» **ЗАДАНИЕ**
Перепишите целиком строки от начала записей до строки с "pyautogui.click(x=157, y=295)" включительно. Каждую координату в ответах умножьте на 2,2 и округлите до целого, половины округляйте в большую сторону.

» **ПОКАЗАННЫЕ СТРОКИ**
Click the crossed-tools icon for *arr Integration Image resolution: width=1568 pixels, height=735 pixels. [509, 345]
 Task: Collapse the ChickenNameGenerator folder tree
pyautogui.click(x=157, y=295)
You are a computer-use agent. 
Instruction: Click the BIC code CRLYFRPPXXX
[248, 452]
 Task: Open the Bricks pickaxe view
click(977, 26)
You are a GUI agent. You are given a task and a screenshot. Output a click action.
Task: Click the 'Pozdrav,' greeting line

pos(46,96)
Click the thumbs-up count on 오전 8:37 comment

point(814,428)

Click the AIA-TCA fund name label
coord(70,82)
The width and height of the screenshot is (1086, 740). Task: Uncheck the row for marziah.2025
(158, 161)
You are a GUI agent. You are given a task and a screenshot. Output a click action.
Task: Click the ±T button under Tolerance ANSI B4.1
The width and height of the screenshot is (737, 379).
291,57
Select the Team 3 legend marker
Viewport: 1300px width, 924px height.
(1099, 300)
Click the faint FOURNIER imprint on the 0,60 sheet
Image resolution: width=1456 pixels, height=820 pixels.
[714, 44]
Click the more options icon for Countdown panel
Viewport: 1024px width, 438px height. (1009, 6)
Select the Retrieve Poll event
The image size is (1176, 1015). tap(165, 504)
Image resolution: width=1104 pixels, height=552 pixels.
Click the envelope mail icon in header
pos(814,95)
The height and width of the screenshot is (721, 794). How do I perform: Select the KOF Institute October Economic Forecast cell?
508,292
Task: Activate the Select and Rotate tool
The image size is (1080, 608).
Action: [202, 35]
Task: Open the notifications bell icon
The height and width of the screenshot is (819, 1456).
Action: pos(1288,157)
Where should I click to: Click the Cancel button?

» **ОТВЕТ НА ЗАДАНИЕ**
Click the crossed-tools icon for *arr Integration Image resolution: width=1568 pixels, height=735 pixels. [1120, 759]
 Task: Collapse the ChickenNameGenerator folder tree
pyautogui.click(x=345, y=649)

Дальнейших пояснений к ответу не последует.